Au début du XXe siècle, Isabelle Eberhardt, jeune femme suisse d’origine russe, part en Algérie vivre au milieu du désert. Elle s’habille en homme, apprend l’arabe, adopte le mode de vie des nomades, et écrit. Un homme vivant de nos jours, un peu biographe, s’éprend à la fois du personnage et de ses textes. Le spectacle est l’histoire de leur rencontre rêvée. A travers le dialogue qui naît entre les personnages surgissent les désirs, les revendications, les engagements, les doutes aussi, de cette femme entière, éprise de liberté.

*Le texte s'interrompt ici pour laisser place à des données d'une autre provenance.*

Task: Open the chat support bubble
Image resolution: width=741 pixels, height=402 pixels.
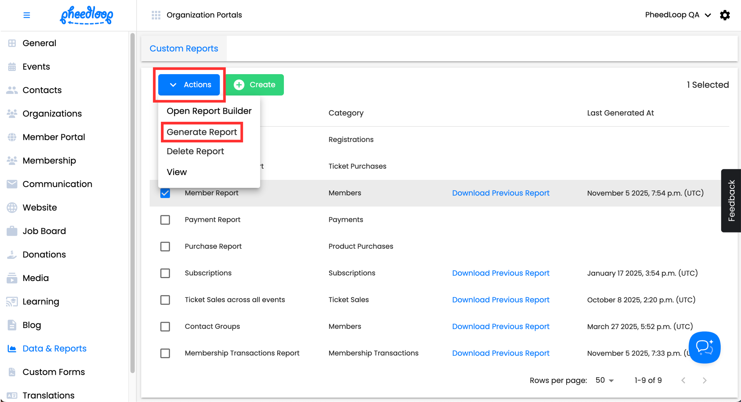Action: tap(704, 347)
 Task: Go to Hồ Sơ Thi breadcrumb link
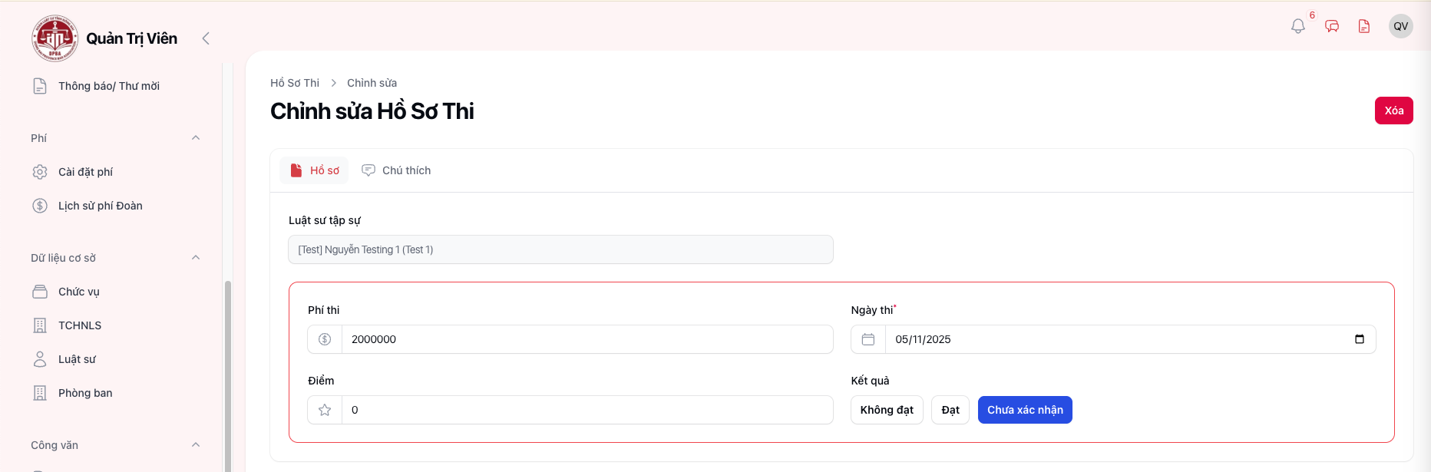click(295, 83)
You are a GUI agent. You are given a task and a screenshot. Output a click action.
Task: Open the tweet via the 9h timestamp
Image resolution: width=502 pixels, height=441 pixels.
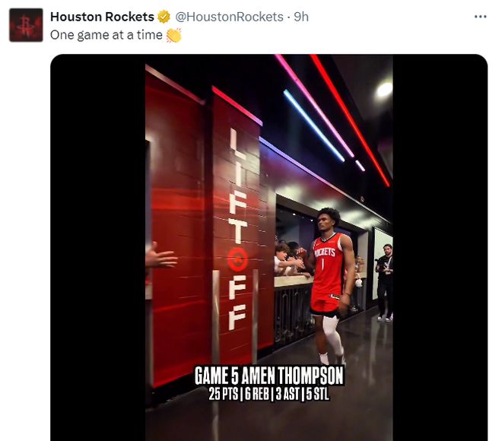coord(301,17)
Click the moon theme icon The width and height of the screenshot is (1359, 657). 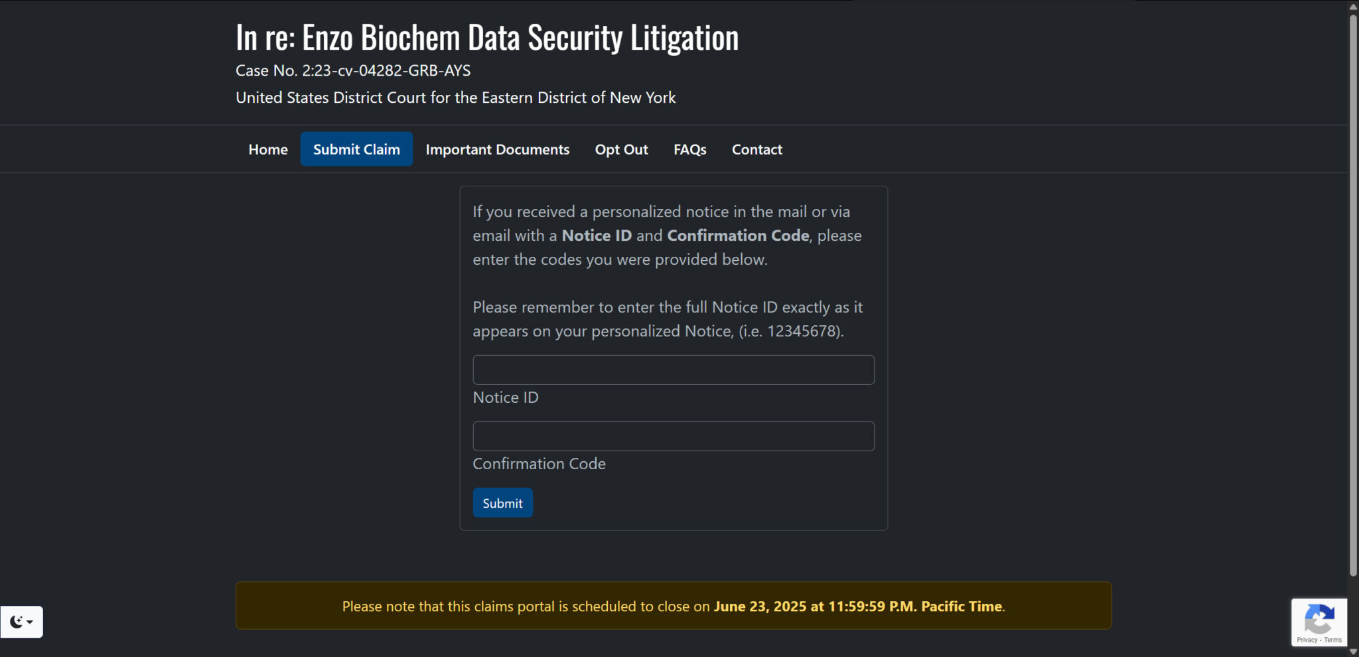pyautogui.click(x=16, y=622)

Les 29 et 30 avril 2011 à 20h30, le 1er mai à 17h
au Théâtre « Toujours à l’horizon »
chaussée de Ceinture Nord, Port de La Pallice 17000 La Rochelle
Réservations : 05 46 42 05 58
Tarifs : 13€ / 8€ (-26 ans, étudiants, demandeurs d’emploi, adhérents)

Le 6 mai à 20h30
galerie « En avant première »
32 rue du Faubourg St Gilles 17700 Surgères
Réservations : 05 46 27 24 99 / 06 84 19 96 91

Le 7 mai à 20h30
salle des fêtes de Vérines
15 rue de la Verrerie 17540 Vérines
Réservations : 06 86 71 27 79
Tarifs pour ces 2 dates : 10 € / 7 € (-16 ans, étudiants, demandeurs d’emploi, adhérents)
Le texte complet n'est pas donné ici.